Letting Situations Get the Better of You
How to stop letting situations get the better of you
Noticing the unskilled behavior
As my husband and I were driving to church on Sunday, I noticed that I was not practicing listening to him the way I usually would. I was cutting him off half-sentence and thinking about how to respond before he had even finished his thought.
As a life coach, I practice genuinely listening and speaking from my heart, not what ego or logic may intend. I also noticed that he had become defensive because I was acting this way, and our communication style transformed into something I did not like.
In my head, I asked myself, why are you behaving this way? And knew that it stemmed from the pressures and expectations I was setting for myself. “There is just not enough time to complete all the things that need to be completed.” That was the statement that my subconscious mind affirmed.
I felt frustrated, tired, and overwhelmed, and I was letting the circumstances have the better of me. I was allowing the concern of getting things done affect my mood and interfere in my relationship with one of the people I love most. I was not practicing what I teach.
Transformational Moment
The gift of noticing my behavior and knowing how to change it allowed me to take the following steps, which led to better results.
- I noticed what was going on; my mood affected my conversation with my husband and my overall relationship.
- I recognized that I was in a reactive state and needed to change how I felt.
- I breathed into the moment. You change your body’s constrictive feeling by intentionally inhaling comfortably from your nose and exhaling from your mouth several times. Your nervous system relaxes and allows you to think clearly. When you think clearly, you can respond to the situation instead of reacting.
- I reminded myself that I have power in me, and in that power, all is possible. I call it the power of God, my source. Once you align with your source, the list of things and expectations becomes doable. You understand that there is divine timing, and all things happen as they should. An excellent way to describe this is when you let go and let God, you are releasing the need to control.
- I shared with my husband what was happening in my head and how I felt. I explained that I was not acting my best because I felt overwhelmed by my responsibilities and expectations.
- I asked for a do-over with him. A do-over is something you can ask your loved ones when you know you can do better. Once you know better, you can do better. Do-overs are a way of letting others see us vulnerable and on our growing edge. It goes both ways, and we can offer our loved ones the same grace when they ask.

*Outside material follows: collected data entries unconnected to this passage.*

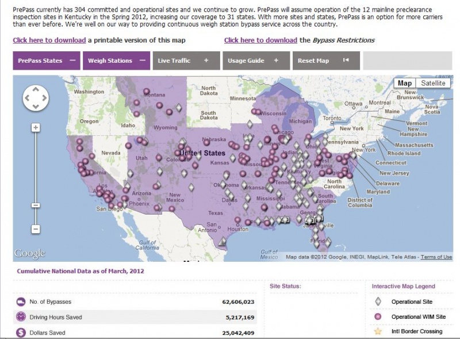Viewport: 460px width, 339px height.
Task: Switch to Satellite map view
Action: [433, 83]
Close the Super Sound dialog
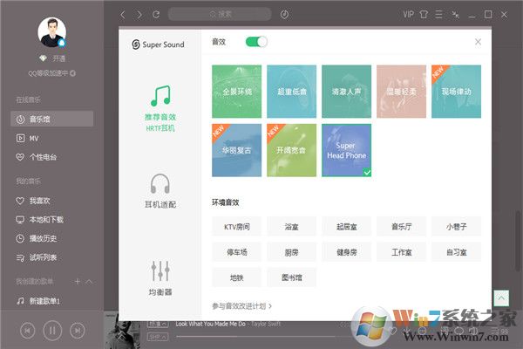Screen dimensions: 523x349 pos(478,42)
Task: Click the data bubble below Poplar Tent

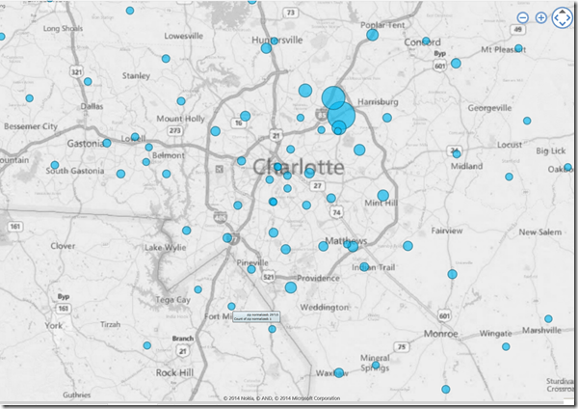Action: [x=372, y=36]
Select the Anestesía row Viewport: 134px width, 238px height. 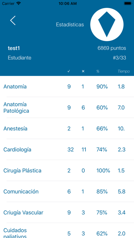[x=67, y=129]
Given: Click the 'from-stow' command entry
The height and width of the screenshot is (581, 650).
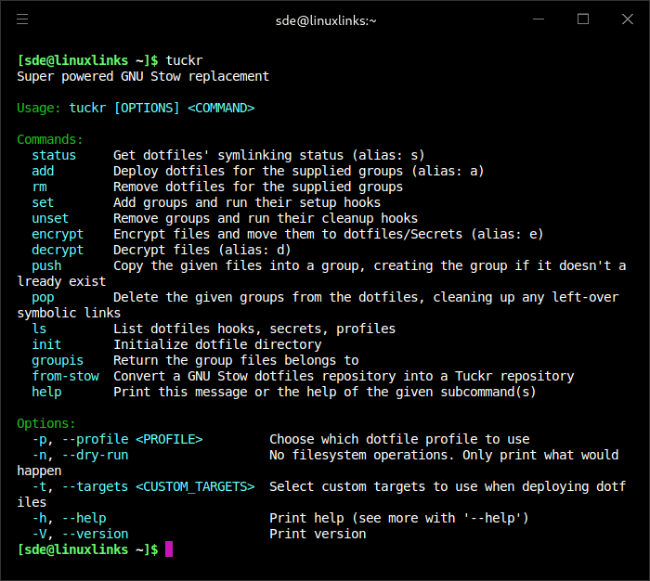Looking at the screenshot, I should [65, 376].
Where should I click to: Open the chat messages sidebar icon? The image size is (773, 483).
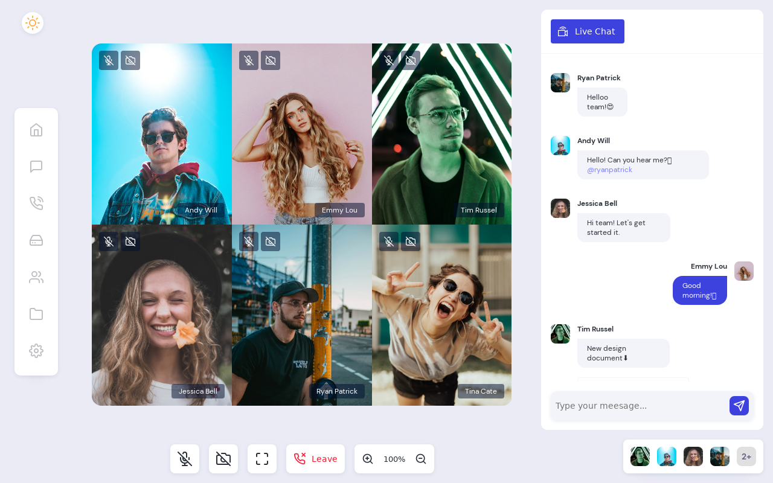click(x=36, y=167)
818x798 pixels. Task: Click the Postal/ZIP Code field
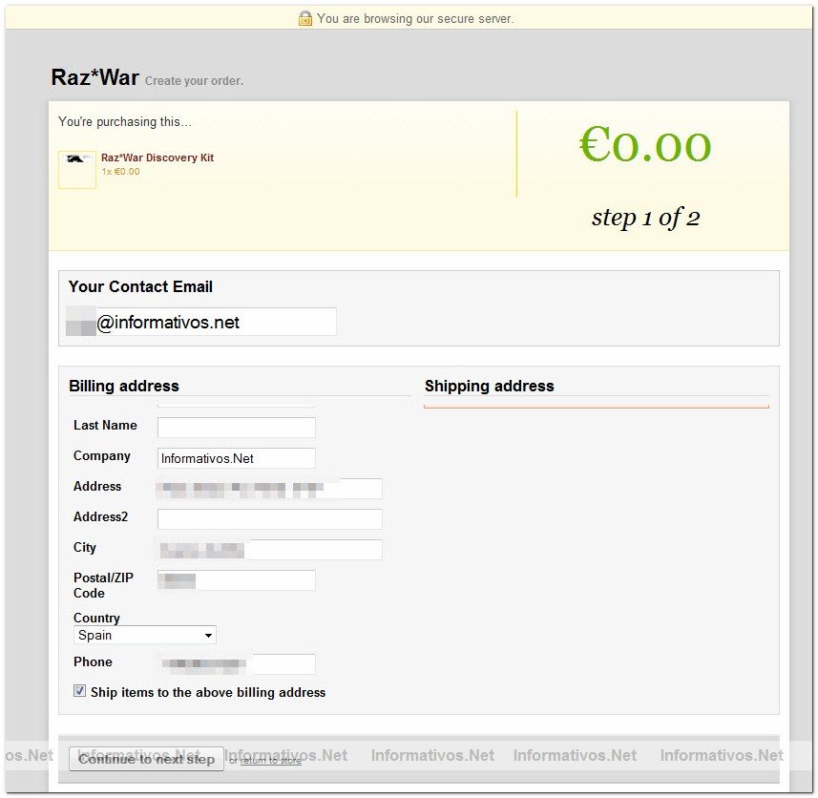pyautogui.click(x=236, y=580)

One of the beautiful things that developed because of experiencing this was that my husband became aware of what I was feeling. He volunteered to help me with one of the significant initiatives in my mind.

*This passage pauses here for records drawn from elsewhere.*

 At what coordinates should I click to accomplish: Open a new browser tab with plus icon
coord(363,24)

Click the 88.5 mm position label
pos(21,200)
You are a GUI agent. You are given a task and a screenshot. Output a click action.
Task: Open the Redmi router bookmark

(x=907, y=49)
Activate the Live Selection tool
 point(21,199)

Paradigms sabotage our life
Until now, I tend to have a paradigm called lone ranger syndrome, and sometimes it’s easy for me to think I can do it all. I was a single mom for more than ten years, so I sometimes fall back into that behavior. I am working on engaging others to help me, so I can avoid situations like the one I am sharing with you.

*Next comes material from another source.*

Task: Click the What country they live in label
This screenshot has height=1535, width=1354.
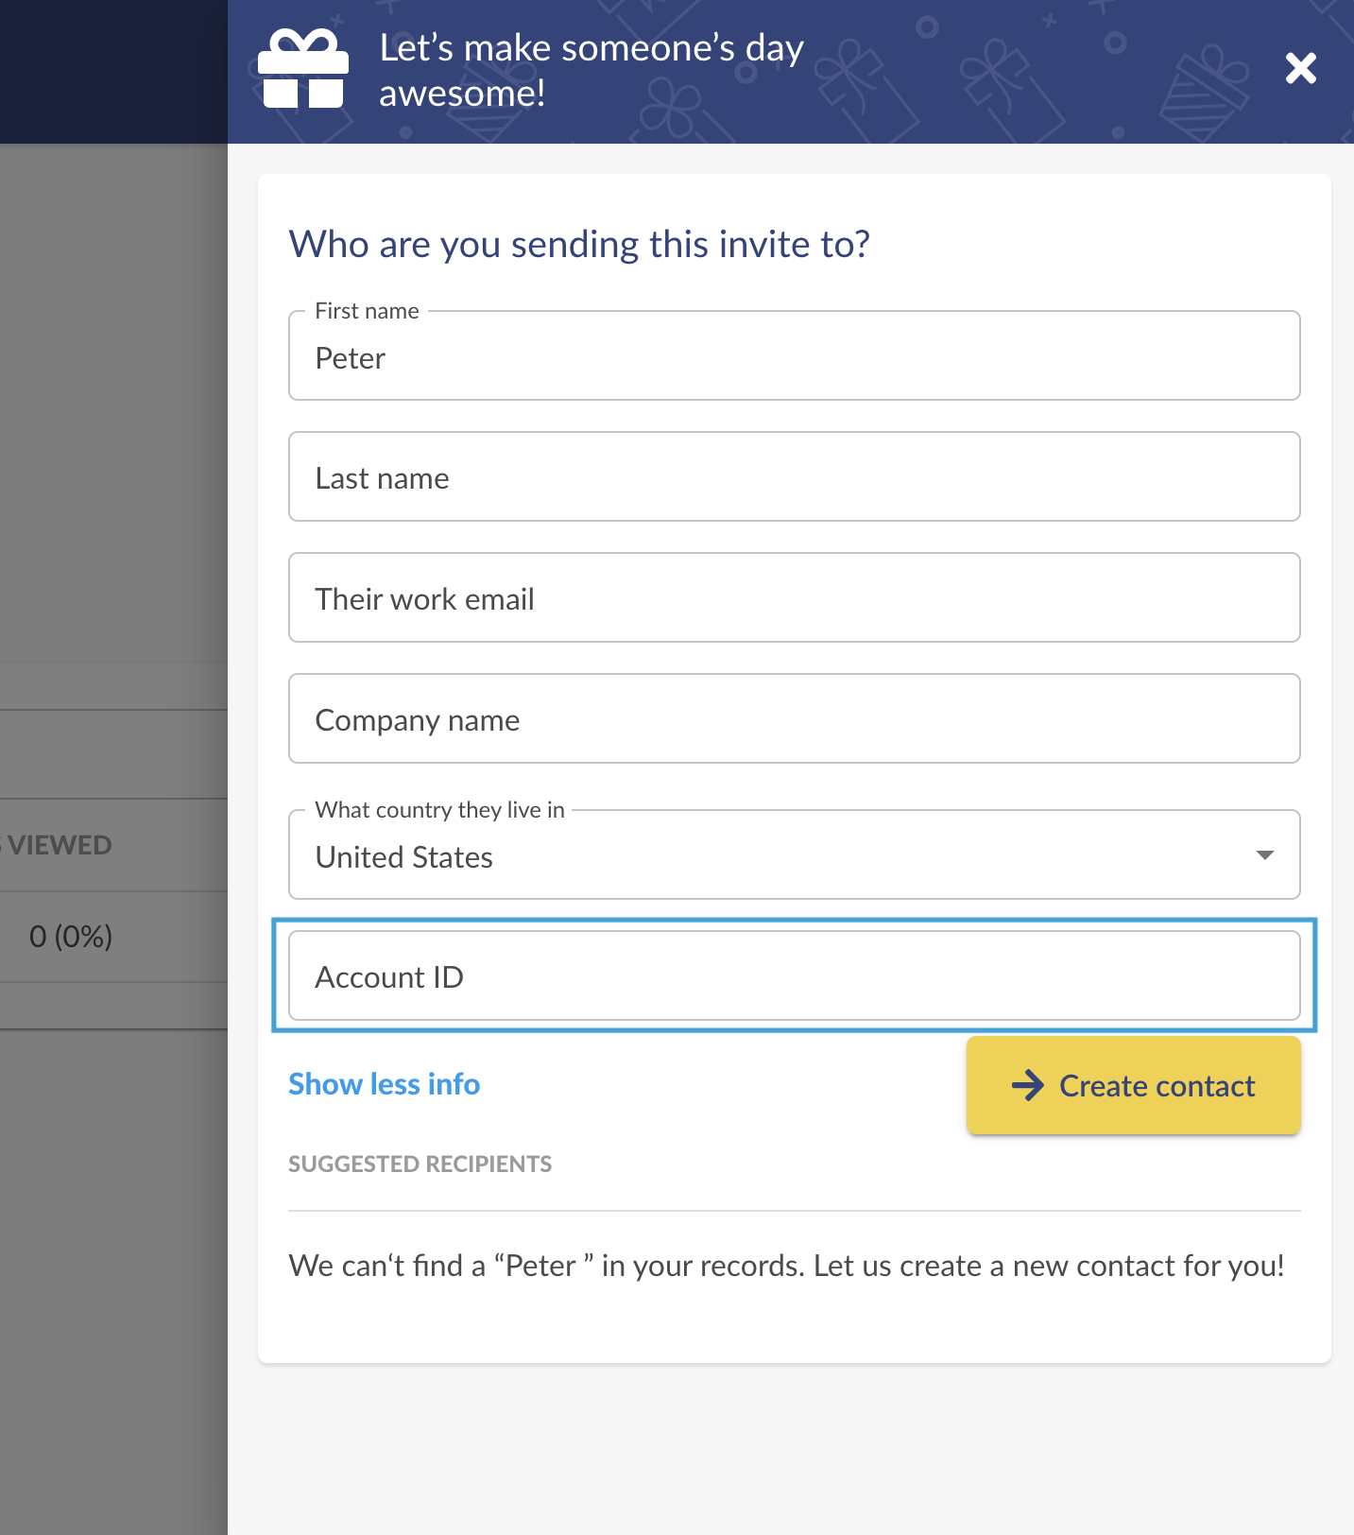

When you feel frustrated, tired, or overwhelmed, you can let the circumstances get the better of you.
You become so involved with life events that we let them affect our behavior and our relationships. Despite wanting to behave differently, we may not know how to do that gracefully. We hurt the people that are closest to us and create uneasy relationships.
The situation leads to growth
Do you relate to this situation? Many of my clients do; it’s part of the human journey to navigate conditions that lead to our growth. It’s in this situation that we find the opportunities to become better.
I am no different than you as I navigate life and challenges. My mentor often says, “The content of your life is the curriculum for your evolution.” Comprehending how life teaches us gives me a welcoming perspective on events that help me grow.
Life helps you navigate up the spiral of who you truly are by creating opportunities for growth. As you are growing identifying behaviors that sabotage your life is essential to open you up to a higher awareness of where growth is required to attain the results you want.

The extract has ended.